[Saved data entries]

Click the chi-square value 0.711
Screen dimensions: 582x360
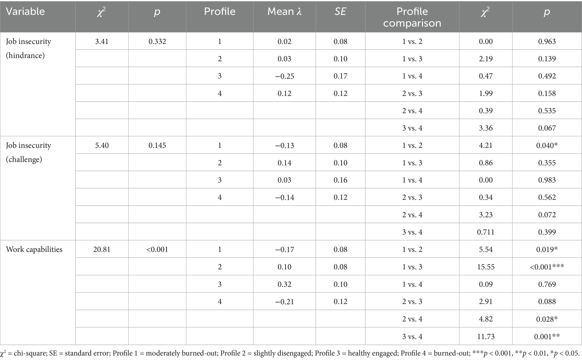coord(486,232)
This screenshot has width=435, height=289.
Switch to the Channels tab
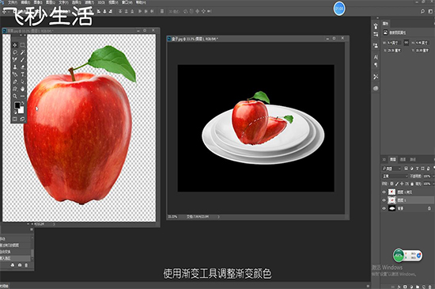[x=403, y=159]

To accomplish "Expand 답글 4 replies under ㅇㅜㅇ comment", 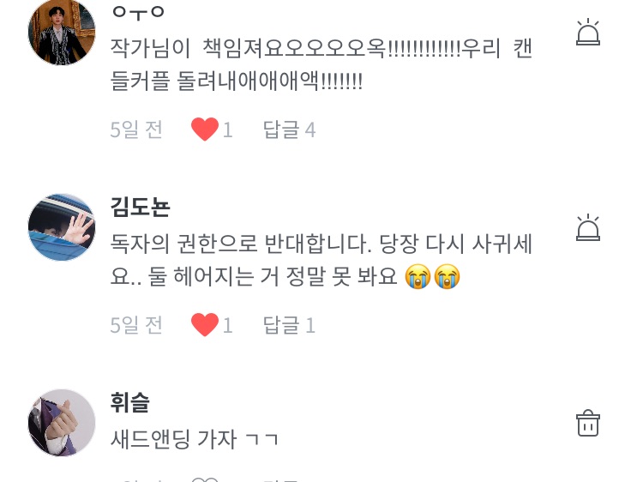I will pos(289,130).
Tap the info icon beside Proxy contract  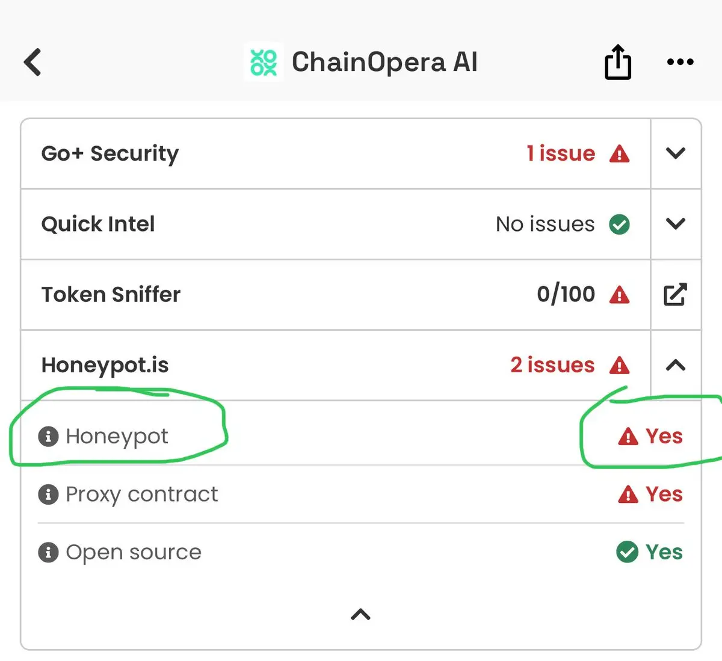tap(48, 494)
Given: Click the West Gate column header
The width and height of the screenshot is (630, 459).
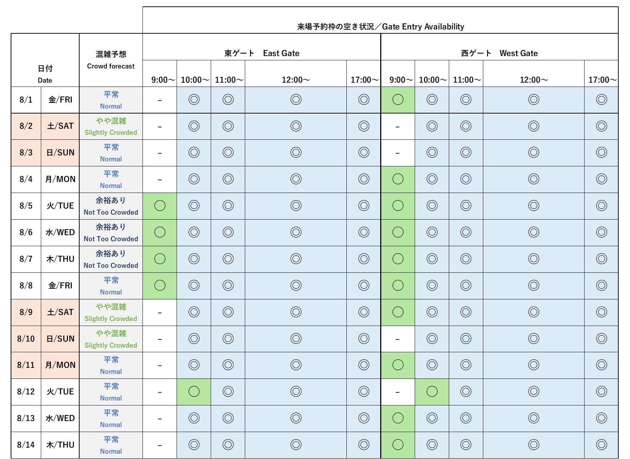Looking at the screenshot, I should click(x=499, y=53).
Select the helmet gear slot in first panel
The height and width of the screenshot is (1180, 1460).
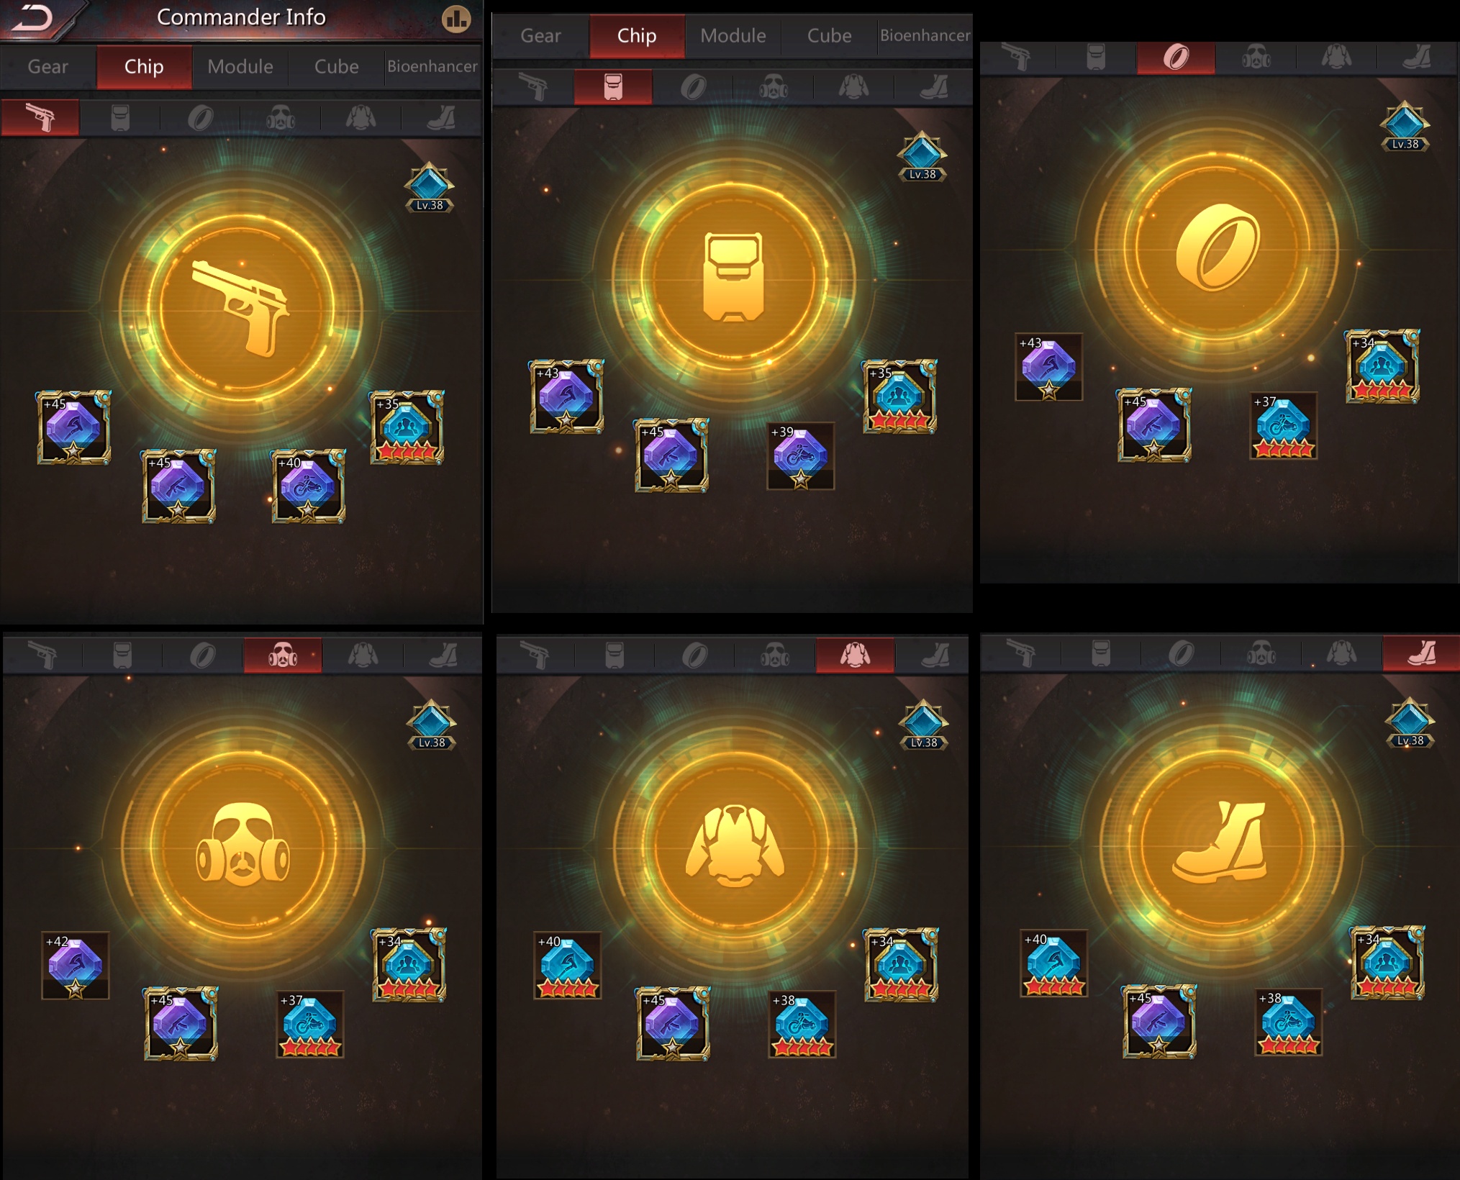point(120,117)
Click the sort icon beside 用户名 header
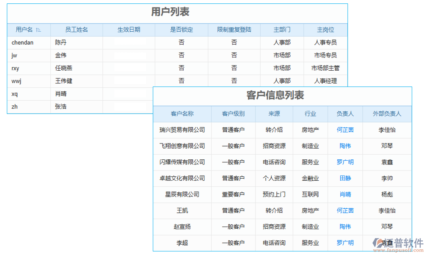428x257 pixels. [39, 30]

= Task instructions =
Please retype, exactly and only, the lines from the one holding "The width and" to the end of the entries, both ends included, without any pictures.

= Task response =
The width and height of the screenshot is (630, 459).
Looking at the screenshot, I should click(x=499, y=53).
Select the helmet gear slot in first panel
The height and width of the screenshot is (1180, 1460).
point(120,117)
Click the sort icon beside 用户名 header
428x257 pixels. [39, 30]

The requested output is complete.